What you are asked to do: Copy the lines exactly as they appear, starting with the line that contains "レッスンスケジュール (712, 1113)" and ending with the line that contains "[Finance submenu] (326, 195)".

Information given:
++++++++++++++++++++
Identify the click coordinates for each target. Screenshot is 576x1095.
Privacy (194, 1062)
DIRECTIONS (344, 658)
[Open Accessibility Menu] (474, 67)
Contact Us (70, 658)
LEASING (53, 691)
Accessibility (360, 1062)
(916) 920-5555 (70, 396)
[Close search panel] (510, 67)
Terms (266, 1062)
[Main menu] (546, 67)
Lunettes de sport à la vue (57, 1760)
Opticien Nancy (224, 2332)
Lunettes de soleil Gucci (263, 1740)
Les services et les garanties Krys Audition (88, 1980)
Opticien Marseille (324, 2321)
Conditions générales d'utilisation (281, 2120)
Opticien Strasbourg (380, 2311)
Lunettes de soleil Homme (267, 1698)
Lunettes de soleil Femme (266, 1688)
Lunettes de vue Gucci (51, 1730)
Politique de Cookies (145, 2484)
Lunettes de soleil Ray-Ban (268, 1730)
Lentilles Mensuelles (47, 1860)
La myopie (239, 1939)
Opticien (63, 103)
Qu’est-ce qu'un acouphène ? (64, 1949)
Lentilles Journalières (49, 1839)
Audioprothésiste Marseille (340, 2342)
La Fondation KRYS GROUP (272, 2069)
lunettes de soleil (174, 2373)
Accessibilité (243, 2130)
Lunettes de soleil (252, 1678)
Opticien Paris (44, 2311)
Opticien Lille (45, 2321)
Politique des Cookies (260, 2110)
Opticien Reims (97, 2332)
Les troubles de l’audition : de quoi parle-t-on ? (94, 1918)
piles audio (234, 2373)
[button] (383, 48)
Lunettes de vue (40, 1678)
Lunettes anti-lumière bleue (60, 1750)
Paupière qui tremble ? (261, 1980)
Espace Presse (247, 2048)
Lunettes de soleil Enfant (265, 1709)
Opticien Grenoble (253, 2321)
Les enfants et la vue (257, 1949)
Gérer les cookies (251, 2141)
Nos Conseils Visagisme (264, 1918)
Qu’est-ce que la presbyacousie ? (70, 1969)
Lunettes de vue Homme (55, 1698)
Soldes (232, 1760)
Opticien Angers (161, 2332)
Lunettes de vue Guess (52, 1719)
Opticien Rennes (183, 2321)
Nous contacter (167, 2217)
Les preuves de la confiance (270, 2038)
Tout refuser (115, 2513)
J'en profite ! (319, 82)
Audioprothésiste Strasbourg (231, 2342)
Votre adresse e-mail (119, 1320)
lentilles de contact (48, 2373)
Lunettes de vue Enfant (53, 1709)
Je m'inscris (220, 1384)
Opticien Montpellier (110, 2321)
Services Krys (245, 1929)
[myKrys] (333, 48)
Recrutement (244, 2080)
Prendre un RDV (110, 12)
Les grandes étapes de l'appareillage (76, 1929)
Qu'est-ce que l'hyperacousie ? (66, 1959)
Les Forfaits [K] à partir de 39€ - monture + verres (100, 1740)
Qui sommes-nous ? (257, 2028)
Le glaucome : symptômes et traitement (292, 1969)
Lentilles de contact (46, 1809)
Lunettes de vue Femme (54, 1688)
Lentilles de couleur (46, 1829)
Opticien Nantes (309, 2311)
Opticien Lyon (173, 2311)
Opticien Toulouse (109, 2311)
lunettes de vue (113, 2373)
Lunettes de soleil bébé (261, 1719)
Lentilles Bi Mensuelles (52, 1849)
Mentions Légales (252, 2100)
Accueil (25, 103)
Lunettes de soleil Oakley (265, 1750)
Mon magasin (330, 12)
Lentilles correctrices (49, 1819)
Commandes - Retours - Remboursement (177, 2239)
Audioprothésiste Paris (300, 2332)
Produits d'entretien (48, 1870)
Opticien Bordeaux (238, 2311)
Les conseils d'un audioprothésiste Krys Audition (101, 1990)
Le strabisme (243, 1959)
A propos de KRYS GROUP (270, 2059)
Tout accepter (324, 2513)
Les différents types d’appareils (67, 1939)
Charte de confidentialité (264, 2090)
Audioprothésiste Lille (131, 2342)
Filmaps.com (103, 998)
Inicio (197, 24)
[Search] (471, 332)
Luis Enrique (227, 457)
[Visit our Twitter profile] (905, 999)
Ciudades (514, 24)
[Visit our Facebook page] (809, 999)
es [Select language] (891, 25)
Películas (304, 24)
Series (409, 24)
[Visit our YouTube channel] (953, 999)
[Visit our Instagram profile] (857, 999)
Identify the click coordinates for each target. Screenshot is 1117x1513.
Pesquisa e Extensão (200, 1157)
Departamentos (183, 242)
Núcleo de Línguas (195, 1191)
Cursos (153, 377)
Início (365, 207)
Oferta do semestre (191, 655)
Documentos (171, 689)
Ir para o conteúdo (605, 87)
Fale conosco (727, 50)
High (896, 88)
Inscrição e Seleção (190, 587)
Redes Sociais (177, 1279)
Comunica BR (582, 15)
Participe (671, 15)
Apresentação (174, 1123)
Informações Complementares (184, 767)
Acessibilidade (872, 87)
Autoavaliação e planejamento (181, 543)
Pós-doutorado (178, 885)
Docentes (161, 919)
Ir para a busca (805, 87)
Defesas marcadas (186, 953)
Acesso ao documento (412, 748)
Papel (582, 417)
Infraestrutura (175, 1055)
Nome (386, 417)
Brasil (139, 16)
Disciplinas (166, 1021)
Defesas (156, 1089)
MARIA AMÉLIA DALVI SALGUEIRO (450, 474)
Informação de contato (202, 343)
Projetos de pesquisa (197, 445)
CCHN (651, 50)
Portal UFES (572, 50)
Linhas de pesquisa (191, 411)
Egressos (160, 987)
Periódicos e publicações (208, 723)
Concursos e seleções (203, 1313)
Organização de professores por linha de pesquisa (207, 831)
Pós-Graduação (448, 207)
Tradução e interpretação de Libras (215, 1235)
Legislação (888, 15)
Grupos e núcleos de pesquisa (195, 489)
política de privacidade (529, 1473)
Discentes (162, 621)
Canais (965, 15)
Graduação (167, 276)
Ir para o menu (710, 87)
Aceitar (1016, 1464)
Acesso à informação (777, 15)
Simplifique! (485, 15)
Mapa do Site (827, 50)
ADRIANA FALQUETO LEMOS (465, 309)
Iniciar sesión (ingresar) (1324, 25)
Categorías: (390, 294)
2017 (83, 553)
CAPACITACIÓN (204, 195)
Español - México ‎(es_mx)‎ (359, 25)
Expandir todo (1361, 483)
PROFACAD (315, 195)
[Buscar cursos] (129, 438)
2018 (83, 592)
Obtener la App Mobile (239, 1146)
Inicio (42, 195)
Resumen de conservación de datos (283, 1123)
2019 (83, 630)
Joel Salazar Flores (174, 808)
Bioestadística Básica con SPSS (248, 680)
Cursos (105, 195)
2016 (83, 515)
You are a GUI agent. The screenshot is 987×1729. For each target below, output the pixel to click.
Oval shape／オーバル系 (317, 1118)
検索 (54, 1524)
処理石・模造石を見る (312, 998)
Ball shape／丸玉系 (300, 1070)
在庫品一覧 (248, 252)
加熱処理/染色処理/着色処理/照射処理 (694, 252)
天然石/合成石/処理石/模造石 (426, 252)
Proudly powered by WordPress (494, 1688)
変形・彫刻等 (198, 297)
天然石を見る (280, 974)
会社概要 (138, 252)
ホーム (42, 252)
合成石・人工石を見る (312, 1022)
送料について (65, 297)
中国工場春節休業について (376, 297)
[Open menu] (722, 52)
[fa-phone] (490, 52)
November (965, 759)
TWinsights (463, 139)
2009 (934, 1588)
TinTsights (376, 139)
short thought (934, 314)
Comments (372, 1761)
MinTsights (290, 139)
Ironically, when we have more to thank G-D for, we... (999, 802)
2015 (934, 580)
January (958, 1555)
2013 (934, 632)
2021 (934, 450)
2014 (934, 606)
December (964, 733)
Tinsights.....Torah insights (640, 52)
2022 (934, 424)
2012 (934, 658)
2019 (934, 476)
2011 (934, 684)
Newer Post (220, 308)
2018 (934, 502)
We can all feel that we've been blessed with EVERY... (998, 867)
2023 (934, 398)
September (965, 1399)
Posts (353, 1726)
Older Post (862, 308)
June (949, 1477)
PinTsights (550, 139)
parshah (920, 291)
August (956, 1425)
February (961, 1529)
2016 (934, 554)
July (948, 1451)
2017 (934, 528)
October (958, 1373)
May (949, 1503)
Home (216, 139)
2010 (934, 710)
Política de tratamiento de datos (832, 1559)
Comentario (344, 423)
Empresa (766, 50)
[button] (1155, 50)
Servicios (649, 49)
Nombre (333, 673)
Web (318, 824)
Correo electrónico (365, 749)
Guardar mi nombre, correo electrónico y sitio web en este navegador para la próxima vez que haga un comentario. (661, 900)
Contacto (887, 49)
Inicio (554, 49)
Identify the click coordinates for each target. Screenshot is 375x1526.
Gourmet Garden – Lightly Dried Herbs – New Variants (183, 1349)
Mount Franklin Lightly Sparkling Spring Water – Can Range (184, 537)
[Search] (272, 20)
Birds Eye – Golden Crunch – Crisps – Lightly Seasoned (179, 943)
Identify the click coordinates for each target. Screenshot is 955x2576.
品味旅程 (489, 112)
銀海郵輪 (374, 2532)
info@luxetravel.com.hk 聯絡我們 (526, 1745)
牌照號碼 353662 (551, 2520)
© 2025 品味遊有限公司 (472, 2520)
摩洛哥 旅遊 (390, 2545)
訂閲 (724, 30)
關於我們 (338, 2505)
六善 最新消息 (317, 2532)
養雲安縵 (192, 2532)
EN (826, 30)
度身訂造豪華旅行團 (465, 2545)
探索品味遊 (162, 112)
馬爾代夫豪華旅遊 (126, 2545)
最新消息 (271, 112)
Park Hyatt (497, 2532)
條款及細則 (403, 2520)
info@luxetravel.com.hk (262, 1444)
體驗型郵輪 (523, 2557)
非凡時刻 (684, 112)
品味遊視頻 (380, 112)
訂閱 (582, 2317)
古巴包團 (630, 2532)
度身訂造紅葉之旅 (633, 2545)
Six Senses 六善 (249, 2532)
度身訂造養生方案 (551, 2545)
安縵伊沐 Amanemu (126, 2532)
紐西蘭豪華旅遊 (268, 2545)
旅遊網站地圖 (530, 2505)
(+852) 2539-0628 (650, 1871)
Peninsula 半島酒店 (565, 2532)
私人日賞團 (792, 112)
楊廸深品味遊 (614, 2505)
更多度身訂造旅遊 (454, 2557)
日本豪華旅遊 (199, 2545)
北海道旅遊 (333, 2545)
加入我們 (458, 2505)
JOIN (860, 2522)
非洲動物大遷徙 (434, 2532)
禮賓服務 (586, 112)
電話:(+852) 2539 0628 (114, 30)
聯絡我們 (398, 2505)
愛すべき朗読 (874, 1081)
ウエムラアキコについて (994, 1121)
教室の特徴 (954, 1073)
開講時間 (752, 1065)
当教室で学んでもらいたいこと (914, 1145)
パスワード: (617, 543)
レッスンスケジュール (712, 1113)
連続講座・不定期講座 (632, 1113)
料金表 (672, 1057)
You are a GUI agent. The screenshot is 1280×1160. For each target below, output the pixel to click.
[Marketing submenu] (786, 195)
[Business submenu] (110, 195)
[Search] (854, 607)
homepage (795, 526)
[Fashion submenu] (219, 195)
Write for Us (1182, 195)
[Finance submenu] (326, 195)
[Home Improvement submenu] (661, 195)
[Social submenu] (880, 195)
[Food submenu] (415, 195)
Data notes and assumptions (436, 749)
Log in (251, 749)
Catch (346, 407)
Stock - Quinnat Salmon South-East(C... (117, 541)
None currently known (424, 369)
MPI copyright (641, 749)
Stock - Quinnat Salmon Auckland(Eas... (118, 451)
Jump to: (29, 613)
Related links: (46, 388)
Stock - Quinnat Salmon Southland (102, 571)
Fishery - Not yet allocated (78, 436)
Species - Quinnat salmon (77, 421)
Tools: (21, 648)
++++++++++++++++++++
Written reply:
レッスンスケジュール (712, 1113)
連続講座・不定期講座 (632, 1113)
料金表 (672, 1057)
You are a GUI agent. The screenshot is 1280×1160. For each target below, output the pixel to click.
[Marketing submenu] (786, 195)
[Business submenu] (110, 195)
[Search] (854, 607)
homepage (795, 526)
[Fashion submenu] (219, 195)
Write for Us (1182, 195)
[Finance submenu] (326, 195)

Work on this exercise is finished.